(SOURCE DOCUMENT Opens)
Privileged students at Vanderbilt must acknowledge and support their financially-insecure peers, especially in regards to the meal plan. (Photo courtesy Claire Rich)
Privileged students at Vanderbilt must acknowledge and support their financially-insecure peers, especially in regards to the meal plan. (Photo courtesy Claire Rich)

Eat the Rich: Wealthy students must recognize their food privilege at Vandy

Eating out nightly is not an option for every student, and privileged students need to recognize this by offering their support to food-insecure students.

September 23, 2020

(Photo courtesy Claire Rich)

From Taco Mama to Rand cookies, Vanderbilt’s meal plan and meal money system has a lot to offer. Vanderbilt is, in fact, sixth in the nation for best campus food. Now, I’m not going to lie and say that this didn’t factor into my application decision. A great school with a great campus and great food—what more could I ask for? I believe many students would agree that they were, at least, excited to try the famous Rand cookies (which surely live up to their reputation). 

Recently, however, there have been several complaints about the dining hall menus, including on the Vanderbilt Class of 2024 Parents Facebook group. What hasn’t been acknowledged by many parents and students is that while some students can afford to eat off campus every night, many others cannot. It can be incredibly ostracizing for a student to admit that they can’t afford to go out and have to eat whatever their meal plan has to offer. Eating out is only one aspect of the financial ostracization students can experience; some students struggle to buy textbooks, school supplies or other college necessities. This can greatly affect one’s sense of belonging at Vanderbilt—something that should never be based upon wealth.
(SOURCE DOCUMENT Closes)
## BRIEF
Copy out the full opinion piece above about food privilege at Vanderbilt, word for word and with nothing left out.
(LISTED ENTRIES Opens)
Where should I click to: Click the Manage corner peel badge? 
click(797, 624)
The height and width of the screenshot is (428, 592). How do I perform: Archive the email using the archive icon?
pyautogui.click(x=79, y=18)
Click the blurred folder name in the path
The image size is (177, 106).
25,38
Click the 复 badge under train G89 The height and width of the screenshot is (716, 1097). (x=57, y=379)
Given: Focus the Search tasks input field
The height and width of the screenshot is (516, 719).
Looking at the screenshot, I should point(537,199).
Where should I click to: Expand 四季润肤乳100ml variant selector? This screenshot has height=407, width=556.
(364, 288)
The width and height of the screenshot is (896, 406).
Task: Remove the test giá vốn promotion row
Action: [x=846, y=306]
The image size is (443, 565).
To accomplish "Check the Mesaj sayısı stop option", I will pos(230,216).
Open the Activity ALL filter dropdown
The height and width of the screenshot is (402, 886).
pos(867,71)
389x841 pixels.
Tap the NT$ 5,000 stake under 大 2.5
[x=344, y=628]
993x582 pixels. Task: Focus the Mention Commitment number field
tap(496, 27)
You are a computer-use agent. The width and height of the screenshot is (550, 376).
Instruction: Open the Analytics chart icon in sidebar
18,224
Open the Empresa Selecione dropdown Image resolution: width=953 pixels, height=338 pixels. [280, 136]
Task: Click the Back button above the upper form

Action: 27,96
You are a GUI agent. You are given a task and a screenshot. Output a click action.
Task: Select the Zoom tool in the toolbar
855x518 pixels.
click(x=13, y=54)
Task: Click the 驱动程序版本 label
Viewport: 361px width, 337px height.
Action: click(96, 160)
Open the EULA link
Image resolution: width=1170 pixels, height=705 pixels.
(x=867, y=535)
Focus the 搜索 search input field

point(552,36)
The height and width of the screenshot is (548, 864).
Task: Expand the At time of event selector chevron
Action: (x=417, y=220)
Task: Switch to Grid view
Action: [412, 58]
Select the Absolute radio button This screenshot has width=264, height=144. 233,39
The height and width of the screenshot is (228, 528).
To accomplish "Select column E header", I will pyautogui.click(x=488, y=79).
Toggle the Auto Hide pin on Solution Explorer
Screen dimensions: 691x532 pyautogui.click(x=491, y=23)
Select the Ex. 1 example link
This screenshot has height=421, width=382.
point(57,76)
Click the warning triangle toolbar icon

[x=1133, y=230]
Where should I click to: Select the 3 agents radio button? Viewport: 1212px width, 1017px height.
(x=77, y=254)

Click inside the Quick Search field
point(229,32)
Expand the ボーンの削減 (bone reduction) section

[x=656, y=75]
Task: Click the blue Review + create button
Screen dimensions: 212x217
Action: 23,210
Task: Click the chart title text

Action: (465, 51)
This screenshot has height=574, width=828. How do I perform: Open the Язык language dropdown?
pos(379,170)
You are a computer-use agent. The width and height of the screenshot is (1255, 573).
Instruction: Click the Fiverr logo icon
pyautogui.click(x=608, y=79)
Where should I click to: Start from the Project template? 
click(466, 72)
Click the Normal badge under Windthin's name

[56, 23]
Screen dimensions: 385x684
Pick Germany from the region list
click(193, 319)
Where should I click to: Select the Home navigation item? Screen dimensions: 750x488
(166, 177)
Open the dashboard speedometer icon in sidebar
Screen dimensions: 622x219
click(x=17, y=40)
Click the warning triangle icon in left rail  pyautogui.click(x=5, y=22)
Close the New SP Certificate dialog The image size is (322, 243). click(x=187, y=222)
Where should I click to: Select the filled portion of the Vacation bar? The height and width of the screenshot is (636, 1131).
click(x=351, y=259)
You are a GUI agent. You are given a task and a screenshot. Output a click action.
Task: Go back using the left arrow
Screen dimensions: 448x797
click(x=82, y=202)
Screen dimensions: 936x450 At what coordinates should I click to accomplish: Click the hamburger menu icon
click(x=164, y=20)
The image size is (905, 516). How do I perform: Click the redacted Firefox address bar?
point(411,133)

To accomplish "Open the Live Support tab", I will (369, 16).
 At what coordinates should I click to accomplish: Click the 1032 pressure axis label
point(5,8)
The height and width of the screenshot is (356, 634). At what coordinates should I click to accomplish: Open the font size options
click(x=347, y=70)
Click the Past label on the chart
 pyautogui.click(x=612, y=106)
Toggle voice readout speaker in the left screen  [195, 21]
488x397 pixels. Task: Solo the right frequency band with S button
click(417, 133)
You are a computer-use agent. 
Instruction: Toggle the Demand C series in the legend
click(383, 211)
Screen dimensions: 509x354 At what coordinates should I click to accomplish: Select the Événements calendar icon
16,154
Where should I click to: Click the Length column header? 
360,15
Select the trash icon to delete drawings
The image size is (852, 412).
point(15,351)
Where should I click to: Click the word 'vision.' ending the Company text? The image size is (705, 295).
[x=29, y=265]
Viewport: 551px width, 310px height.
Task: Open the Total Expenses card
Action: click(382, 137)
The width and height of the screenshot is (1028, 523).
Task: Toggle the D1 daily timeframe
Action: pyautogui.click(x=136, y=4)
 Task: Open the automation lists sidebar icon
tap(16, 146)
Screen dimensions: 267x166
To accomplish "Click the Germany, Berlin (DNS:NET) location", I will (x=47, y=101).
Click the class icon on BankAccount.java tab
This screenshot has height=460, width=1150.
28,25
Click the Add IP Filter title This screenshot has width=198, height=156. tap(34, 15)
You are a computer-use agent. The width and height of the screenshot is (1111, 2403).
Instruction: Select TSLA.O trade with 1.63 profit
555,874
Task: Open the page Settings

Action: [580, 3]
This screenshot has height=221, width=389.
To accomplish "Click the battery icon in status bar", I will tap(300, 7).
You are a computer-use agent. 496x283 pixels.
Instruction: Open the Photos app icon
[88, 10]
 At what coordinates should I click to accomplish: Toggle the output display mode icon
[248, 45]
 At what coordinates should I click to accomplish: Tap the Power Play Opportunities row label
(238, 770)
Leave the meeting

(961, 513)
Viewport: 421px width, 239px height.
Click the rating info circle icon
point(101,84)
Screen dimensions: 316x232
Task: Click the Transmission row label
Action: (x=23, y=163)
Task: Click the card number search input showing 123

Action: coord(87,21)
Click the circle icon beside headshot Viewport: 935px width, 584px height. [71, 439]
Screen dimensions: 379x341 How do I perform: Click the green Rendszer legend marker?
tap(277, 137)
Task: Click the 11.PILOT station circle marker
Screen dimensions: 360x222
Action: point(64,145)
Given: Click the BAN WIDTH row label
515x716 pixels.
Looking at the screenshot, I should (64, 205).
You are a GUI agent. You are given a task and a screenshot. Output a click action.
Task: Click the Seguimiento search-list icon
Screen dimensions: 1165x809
(LISTED ENTRIES Closes)
## RESULT BELOW
Privileged students at Vanderbilt must acknowledge and support their financially-insecure peers, especially in regards to the meal plan. (Photo courtesy Claire Rich)
Privileged students at Vanderbilt must acknowledge and support their financially-insecure peers, especially in regards to the meal plan. (Photo courtesy Claire Rich)

Eat the Rich: Wealthy students must recognize their food privilege at Vandy

Eating out nightly is not an option for every student, and privileged students need to recognize this by offering their support to food-insecure students.

September 23, 2020

(Photo courtesy Claire Rich)

From Taco Mama to Rand cookies, Vanderbilt’s meal plan and meal money system has a lot to offer. Vanderbilt is, in fact, sixth in the nation for best campus food. Now, I’m not going to lie and say that this didn’t factor into my application decision. A great school with a great campus and great food—what more could I ask for? I believe many students would agree that they were, at least, excited to try the famous Rand cookies (which surely live up to their reputation). 

Recently, however, there have been several complaints about the dining hall menus, including on the Vanderbilt Class of 2024 Parents Facebook group. What hasn’t been acknowledged by many parents and students is that while some students can afford to eat off campus every night, many others cannot. It can be incredibly ostracizing for a student to admit that they can’t afford to go out and have to eat whatever their meal plan has to offer. Eating out is only one aspect of the financial ostracization students can experience; some students struggle to buy textbooks, school supplies or other college necessities. This can greatly affect one’s sense of belonging at Vanderbilt—something that should never be based upon wealth.